• WHAT YOU HAVE TO DO:
Would you write out the lines from the one containing "Nos actualités (65, 2094)" to the end of the records below, exactly and in full, please?

[[ MATERIAL FOR THIS TASK open ]]

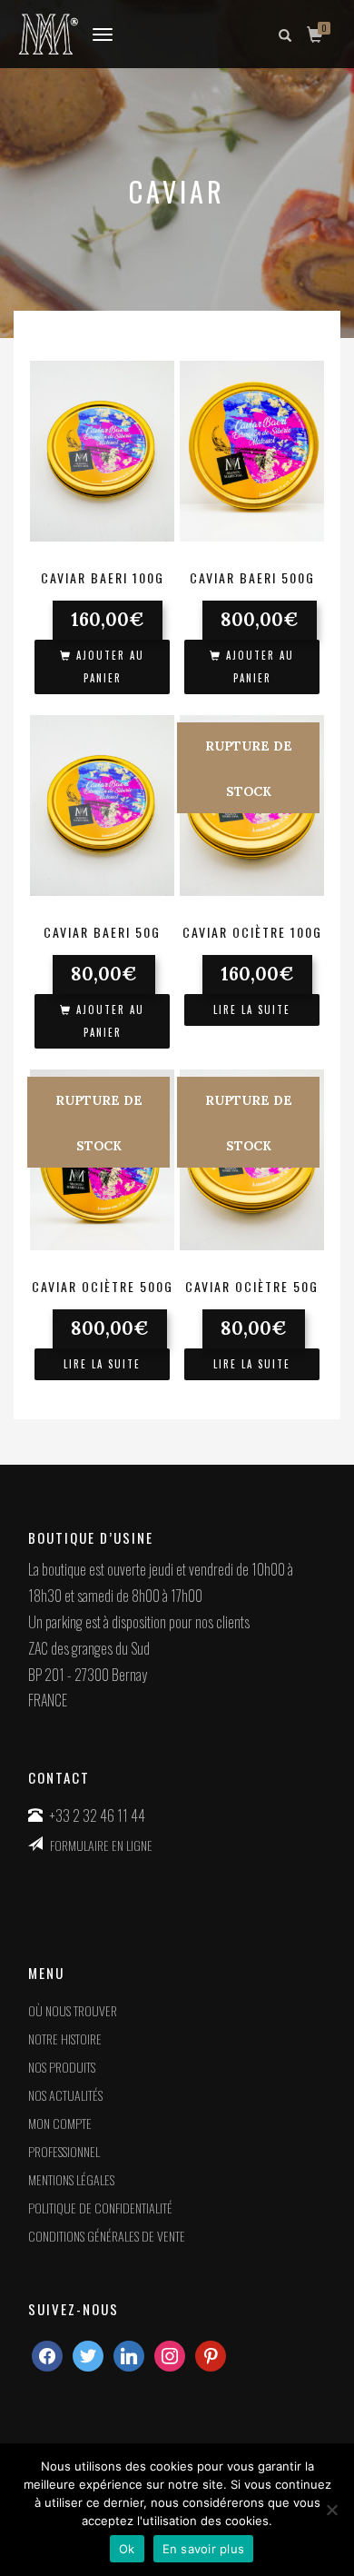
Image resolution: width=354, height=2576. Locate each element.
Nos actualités (65, 2094)
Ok (127, 2548)
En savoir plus (203, 2548)
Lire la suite (251, 1009)
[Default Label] (169, 2353)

[[ MATERIAL FOR THIS TASK closed ]]

• RESULT OF THE TASK:
Nos actualités (65, 2094)
Ok (127, 2548)
En savoir plus (203, 2548)
Lire la suite (251, 1009)
[Default Label] (169, 2353)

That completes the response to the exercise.